Centralizar A Visão De Produto

A centralização pode ajudar, mas sem disciplina, produto e estratégia não transforma o futebol português.

2 abr 2026 • há 1 hora
Centralizar A Visão De Produto

O futebol português prepara-se para um dos momentos mais importantes da sua história recente. Mas convém dizê-lo sem rodeios: centralizar os direitos audiovisuais não é o mesmo que transformar o sistema.

No último artigo, falámos sobre a importância do “novo dinheiro” servir apenas para aliviar pressão imediata e prolongar a dependência do curto prazo, ou seja, manter um sistema ligado ao oxigénio, mas com as mesmas fragilidades.

E por isso, adicionámos que a próxima revolução não pode ser apenas comercial e centrada no Adepto, tem de ser Financeira.

(Antes de mais, desejar a todos os leitores e subscritores os Votos de Boa Páscoa.)

Durante anos, o debate sobre os direitos televisivos em Portugal foi dominado por uma promessa quase automática: quando a centralização chegar, o futebol português dará finalmente o salto.

A ideia é sedutora.

Mas é incompleta e redutora.

Porque a centralização pode resolver uma parte do problema — o da fragmentação comercial e da desigualdade excessiva na distribuição do valor audiovisual — sem resolver o essencial: a estrutura económica, a qualidade do produto, a disciplina do sistema e a forma como esse novo dinheiro será absorvido.

É por isso que este tema exige mais lucidez do que entusiasmo. A centralização é necessária.

Mas, por si só, não basta. As regras são essenciais.

O Mercado Europeu Mostra Que O Valor Dos Direitos Não Nascem Apenas Da Negociação

Não sendo especialista, basta olhar para os principais campeonatos para perceber que o valor audiovisual não é apenas função de escala. É função de produto, distribuição, previsibilidade, governance e capacidade de transformar atenção em ativo.

A Premier League concluiu o seu novo ciclo doméstico de 2025/26 a 2028/29 por £6,7 mil milhões em quatro anos, o maior contrato de direitos desportivos da história do Reino Unido, com um aumento de 4% face ao ciclo anterior.
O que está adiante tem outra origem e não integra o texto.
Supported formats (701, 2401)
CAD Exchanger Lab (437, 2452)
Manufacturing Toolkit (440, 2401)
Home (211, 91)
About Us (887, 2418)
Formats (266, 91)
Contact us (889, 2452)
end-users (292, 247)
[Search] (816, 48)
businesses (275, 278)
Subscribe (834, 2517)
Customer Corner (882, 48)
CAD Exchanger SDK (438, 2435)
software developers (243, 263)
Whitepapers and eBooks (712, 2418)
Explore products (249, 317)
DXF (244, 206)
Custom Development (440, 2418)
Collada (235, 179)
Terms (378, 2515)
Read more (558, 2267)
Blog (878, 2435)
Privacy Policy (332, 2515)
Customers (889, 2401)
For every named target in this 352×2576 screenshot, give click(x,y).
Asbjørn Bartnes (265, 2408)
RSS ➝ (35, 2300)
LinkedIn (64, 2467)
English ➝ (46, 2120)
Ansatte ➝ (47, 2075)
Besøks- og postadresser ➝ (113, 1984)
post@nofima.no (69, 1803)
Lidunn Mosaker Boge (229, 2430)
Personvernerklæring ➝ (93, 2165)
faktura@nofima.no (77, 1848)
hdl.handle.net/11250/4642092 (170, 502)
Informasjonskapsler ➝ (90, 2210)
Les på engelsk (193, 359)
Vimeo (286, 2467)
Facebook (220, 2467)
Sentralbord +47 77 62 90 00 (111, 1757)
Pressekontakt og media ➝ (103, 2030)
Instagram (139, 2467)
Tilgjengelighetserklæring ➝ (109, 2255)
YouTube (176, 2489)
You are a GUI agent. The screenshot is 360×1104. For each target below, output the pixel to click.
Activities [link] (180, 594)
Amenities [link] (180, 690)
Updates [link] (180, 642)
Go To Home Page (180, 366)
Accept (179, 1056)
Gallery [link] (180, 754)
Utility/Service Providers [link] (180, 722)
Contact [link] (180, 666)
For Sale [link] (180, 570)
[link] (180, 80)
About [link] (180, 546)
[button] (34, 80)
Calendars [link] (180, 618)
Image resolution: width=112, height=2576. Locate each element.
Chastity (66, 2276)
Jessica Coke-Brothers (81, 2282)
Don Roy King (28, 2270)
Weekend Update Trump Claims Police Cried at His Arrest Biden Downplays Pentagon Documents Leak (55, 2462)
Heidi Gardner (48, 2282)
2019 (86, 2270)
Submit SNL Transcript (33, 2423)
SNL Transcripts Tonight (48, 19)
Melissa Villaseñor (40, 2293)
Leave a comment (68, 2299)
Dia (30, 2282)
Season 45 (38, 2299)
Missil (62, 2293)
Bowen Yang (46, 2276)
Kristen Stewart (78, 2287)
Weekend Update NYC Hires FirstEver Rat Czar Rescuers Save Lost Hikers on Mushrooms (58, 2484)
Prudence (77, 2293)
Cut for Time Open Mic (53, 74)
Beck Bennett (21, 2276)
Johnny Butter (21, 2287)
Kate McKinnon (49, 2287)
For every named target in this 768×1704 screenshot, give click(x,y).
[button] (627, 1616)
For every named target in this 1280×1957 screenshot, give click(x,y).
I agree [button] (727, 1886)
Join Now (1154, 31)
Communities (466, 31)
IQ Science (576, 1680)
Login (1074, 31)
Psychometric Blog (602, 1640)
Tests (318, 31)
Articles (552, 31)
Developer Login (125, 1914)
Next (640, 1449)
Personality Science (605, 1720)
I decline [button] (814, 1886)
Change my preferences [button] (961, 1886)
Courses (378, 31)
Mas o mais relevante está no modelo:

  • mais jogos em direto
  • forte estabilidade comercial
  • distribuição interna que combina base igualitária, mérito competitivo e exposição mediática

A LaLiga, por sua vez, assegurou para o ciclo 2027/28–2031/32 mais de €6,135 mil milhões em direitos domésticos, um crescimento de 9% sobre o ciclo anterior. Esse valor resulta de uma estrutura centralizada já madura, estabilizada e apoiada numa lógica mais ampla de controlo económico, internacionalização e produto.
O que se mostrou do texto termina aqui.